Mastocytosis Cells Bearing the c-kit Activating Point Mutation Are Characterized by Hypersensitivity to Stem Cell Factor (SCF) and Increased Apoptosis

Abstract 848 Hematology-Oncology II Poster Symposium, Sunday, 5/2

Mastocytosis is characterized by abnormal infiltration of mast cells in various organs. An activating mutation in c-kit (SCF receptor) was recently described in mastocytosis. By phosphorylation studies we have previously shown that the mutation causes activation of the receptor. Herein we describe a 12-years old girl with mastocytosis and a mutation in peripheral blood and bone marrow mononuclear cells, and delineate the role of SCF and its receptor in the pathogenesis of the disease.

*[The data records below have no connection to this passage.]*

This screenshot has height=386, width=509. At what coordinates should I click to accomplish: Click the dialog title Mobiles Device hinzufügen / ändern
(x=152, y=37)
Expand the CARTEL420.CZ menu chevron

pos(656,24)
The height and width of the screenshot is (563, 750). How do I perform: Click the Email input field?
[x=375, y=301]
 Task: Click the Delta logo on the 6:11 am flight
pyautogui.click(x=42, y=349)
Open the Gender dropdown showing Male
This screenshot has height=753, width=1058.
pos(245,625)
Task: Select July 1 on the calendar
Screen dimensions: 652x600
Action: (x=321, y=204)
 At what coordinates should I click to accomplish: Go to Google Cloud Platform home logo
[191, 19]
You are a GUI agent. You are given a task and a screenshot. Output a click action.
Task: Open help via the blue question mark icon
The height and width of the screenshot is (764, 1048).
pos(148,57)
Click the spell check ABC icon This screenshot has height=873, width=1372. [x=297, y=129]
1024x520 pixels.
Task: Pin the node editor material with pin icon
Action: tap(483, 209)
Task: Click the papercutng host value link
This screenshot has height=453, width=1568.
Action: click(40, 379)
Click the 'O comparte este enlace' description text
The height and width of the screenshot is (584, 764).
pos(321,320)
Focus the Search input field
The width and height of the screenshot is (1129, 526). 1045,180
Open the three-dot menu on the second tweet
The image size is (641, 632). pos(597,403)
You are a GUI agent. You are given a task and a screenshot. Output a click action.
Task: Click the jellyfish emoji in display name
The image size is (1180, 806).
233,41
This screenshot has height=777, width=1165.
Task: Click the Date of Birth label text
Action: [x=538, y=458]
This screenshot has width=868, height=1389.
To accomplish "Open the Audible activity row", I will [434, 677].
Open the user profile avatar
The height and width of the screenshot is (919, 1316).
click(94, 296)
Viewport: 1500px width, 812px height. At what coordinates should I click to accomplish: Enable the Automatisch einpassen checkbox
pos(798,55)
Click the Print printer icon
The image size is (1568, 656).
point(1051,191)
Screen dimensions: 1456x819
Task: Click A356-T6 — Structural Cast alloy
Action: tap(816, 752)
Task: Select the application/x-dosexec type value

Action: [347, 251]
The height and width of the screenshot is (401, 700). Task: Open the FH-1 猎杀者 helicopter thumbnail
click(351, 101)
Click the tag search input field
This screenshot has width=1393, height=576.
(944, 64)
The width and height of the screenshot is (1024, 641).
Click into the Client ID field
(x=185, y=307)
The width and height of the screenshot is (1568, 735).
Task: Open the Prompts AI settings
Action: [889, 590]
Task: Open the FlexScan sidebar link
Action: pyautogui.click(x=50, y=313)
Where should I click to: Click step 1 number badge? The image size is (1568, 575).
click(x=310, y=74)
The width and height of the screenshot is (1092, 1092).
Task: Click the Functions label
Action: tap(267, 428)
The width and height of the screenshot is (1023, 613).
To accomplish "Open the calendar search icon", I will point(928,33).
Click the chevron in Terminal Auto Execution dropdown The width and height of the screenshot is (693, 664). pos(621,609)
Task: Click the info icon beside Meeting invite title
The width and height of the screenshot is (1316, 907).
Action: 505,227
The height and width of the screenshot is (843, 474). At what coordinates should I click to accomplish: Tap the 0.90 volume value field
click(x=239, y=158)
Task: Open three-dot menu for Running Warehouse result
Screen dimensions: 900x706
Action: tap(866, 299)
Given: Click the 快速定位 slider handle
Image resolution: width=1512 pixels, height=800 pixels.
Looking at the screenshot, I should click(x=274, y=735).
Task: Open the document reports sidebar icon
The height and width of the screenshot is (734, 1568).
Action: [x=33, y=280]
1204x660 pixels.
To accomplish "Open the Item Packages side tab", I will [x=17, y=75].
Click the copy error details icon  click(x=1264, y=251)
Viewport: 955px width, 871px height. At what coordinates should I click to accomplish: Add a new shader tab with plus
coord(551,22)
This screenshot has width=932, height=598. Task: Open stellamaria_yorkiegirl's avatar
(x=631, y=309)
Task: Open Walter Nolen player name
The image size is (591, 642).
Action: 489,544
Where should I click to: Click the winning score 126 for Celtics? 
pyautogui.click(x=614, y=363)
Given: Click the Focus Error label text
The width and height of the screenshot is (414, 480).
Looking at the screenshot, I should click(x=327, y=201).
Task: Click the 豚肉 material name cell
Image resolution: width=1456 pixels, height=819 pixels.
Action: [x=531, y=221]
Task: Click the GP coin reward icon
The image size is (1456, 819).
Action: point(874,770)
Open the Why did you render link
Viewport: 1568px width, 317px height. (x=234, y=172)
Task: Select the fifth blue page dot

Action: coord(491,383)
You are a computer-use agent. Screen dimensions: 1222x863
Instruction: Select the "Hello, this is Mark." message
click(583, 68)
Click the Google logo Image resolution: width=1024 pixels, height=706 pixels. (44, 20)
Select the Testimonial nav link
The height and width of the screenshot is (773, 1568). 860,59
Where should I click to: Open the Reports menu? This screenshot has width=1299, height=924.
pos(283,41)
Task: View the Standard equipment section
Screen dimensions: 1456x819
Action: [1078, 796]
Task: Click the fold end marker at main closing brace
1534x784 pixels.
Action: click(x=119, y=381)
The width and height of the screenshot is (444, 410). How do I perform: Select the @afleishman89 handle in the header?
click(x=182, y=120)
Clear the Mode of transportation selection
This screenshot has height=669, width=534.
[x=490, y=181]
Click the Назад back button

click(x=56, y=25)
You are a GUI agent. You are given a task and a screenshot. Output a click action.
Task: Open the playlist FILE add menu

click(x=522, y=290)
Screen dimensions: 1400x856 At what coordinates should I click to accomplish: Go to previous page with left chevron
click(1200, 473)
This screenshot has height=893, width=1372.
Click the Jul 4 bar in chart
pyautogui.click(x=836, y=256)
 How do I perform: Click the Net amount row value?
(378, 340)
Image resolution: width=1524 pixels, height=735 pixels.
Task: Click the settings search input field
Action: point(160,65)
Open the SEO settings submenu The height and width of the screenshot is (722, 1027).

Methods: Clonogenic assays containing IL-3, G-CSF and erythropoietin with 4 different concentrations of SCF were performed and analyzed for colony formation, percentage of mast cells and apoptosis rate. Results were compared with marrow cells from normal controls. In order to confirm the presence of the patient's original abnormal clone (bearing isochromosome 8q abnormality) in the cultures, FISH analysis using a chromosome 8 centromere specific probe was performed.

Results: When the highest concentration of SCF (50 ng/ml) was added, CFU-GM, CFU-Bas, BFU-E colony number changed by +275%, +317%, and -85% respectively. Controls showed changes of less than 50% in CFU-GM and BFU-E respectively, and CFU-Bas remained zero. Toluidine blue stain confirmed the presence of mast cells and an increase in their number from 2 to 20% in the patient in response to added SCF, compared to 1% in controls with and without SCF. FISH analysis confirmed the presence of the patient's original abnormal clone in all the cultures: with and without SCF. Cluster/colony ration decreased in controls, but increased in the patient from 0.39% to 0.49%. Apoptosis of harvested cultured cells with SCF increased from 11% to 50% compare to constant rates of 10-20% in controls.

Conclusions: The c-kit activating mutation induces hypersensitivity of primitive progenitors to SCF, with increased production of basophil/mast cells at the expense of erythroid cells. Accumulation of abnormal cells with increasing concentrations of SCF was accompanied by higher apoptosis rates and increased cluster formation, which is consistent with the myelodysplastic nature of the disorder.